In the discussion passage below, which area does the commenter working in bio/chemical engineering name as the only one where they knew of such issues?
*** DOCUMENT PASSAGE ***
This is the most important paragraph:

"I think the path forward is finding a way to tolerate this gray zone and accommodate it without simply shutting women out professionally. So I really do not think these shit shows help women break into business. I think they just reinforce the current paradigm where the people in power -- mostly men -- have reason to err on the side of shutting women out in order to protect themselves from potential scandal or accusations or similar."

This is a very complicated issue, but I don't think we are well-served by slandering one another on social media rather than having a reasoned discussion. Unfortunately the claims made in the current debacle are not permitting a reasoned discussion, either by mistake or design, which is incredibly frustrating.



Yep. 100% right. I like your generalisation of the original statement in that the gray zone is defined by obvious mutual romantic incompatibility. For example, a heterosexual man also can help a heterosexual woman in a total professional non-romantic way if he doesn't find her attractive.


Where I am really surprised is that you have a lot of issues like that in the computer/programming world (see related issues in conferences) where, we do not have these problems in other engineering areas. I am is bio/chemical engineering, working with women in basically all the fields from very men dominated domains (oil and gas, auto industry) to mixed (pharma/food industry), the only case I know of issues was in the army provider area. This is where I am surprised, please note that my contacts are mainly in Europe.
*** End of DOCUMENT PASSAGE ***
*** RECORDED DATA ***
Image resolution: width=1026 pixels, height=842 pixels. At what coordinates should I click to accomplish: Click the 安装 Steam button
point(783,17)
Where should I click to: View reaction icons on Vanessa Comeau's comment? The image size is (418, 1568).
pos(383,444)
*** End of RECORDED DATA ***
*** RECORDED DATA ***
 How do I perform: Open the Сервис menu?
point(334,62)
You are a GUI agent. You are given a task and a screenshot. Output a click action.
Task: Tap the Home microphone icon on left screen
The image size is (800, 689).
*** End of RECORDED DATA ***
RESPONSE TO THIS TASK> The army provider area.